Inventive Principle:
Principle #35Parameter changes

3Ease of manufacture

If uniform sub-domain generation is used, then implementation simplicity is maintained, but accuracy deteriorates for systems with discontinuities

Engineering Contradiction:
Improveimplementation simplicityVSAvoidaccuracy
Core Design Contradiction:
Ease of manufactureVSReliability

Solution Approach 1:

The patent introduces dynamic sub-domain generation that adapts to the specific characteristics of the training data. Instead of using fixed uniform grids, the system dynamically identifies discontinuities and adjusts sub-domain boundaries accordingly, maintaining implementation simplicity through automated detection while significantly improving accuracy for systems with discontinuities.

Inventive Principle:
Principle #15Dynamics

Solution Approach 2:

The patent incorporates feedback mechanisms where the training process continuously monitors for discontinuities and adjusts sub-domain generation accordingly.

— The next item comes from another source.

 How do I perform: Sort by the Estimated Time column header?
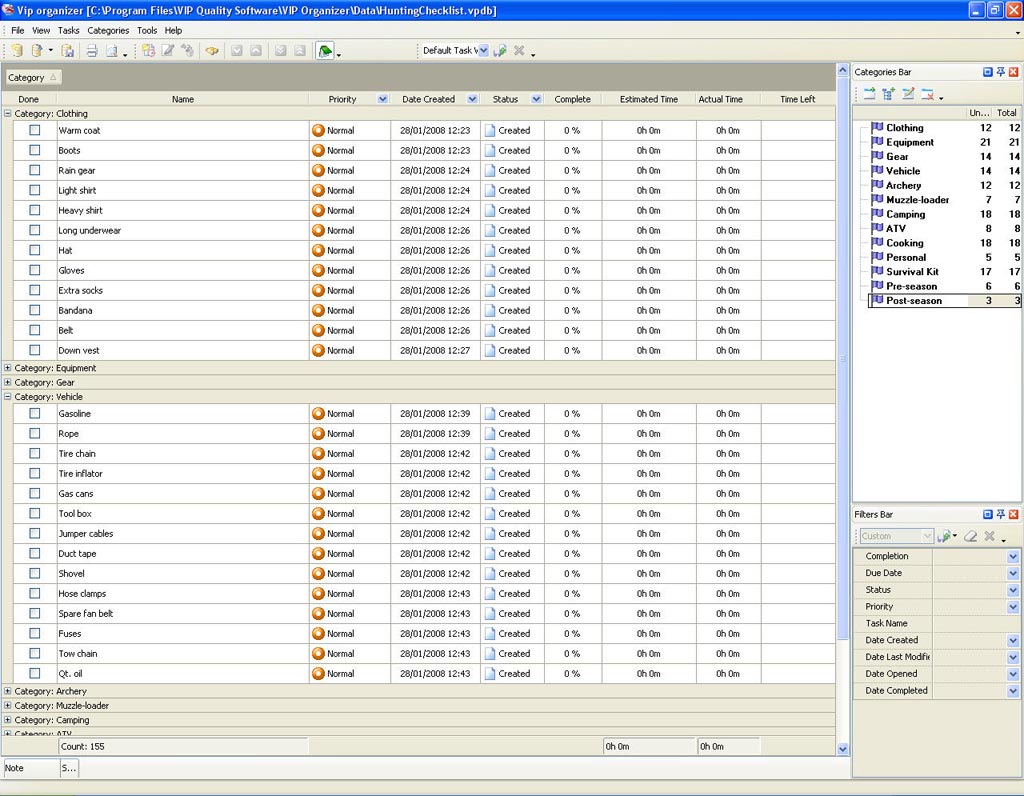(x=648, y=99)
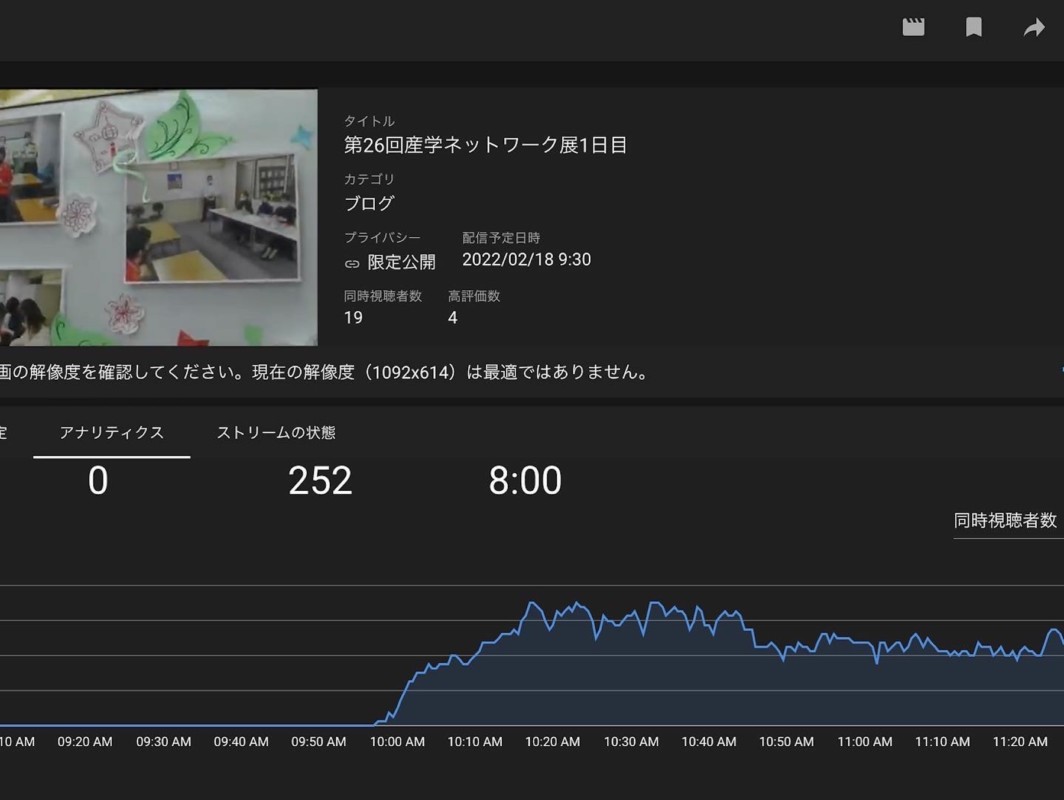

The system uses feature extraction to detect discontinuities and feeds this information back into the sub-domain creation process, creating an adaptive loop that improves accuracy without sacrificing implementation simplicity.

Inventive Principle:
Principle #23Feedback

Data Source

PatentUS20240289614A1System and method for hypernetwork guided domain decomposition in physics-informed neural operators
Publication Date: 2024.08.29 QUANTIPHI INC
  • US20240289614A1 patent drawing
  • US20240289614A1 patent drawing
  • US20240289614A1 patent drawing

AI summary

A method and system for hypernetwork guided domain decomposition in Physics-Informed Neural Operators (PINOs). The method includes identifying a presence of at least one discontinuity in data associated with a target domain to be analyzed by a PINO. Identification of the presence is at least of a successful identification or an unsuccessful identification. The method further includes generating a plurality of sub-domains for the target domain. The plurality of sub-domains is generated uniformly upon the unsuccessful identification, and the plurality of sub-domains is generated based on a predefined discontinuity criteria upon the successful identification. The method further includes generating intra-subdomain points with respect to each of the plurality of sub-domains. The method further includes extracting a plurality of sub-domain identifiers, upon generating the intra-subdomain points, using a pre-defined feature extraction technique. The method further includes providing the plurality of sub-domain identifiers as an input to a hypernetwork.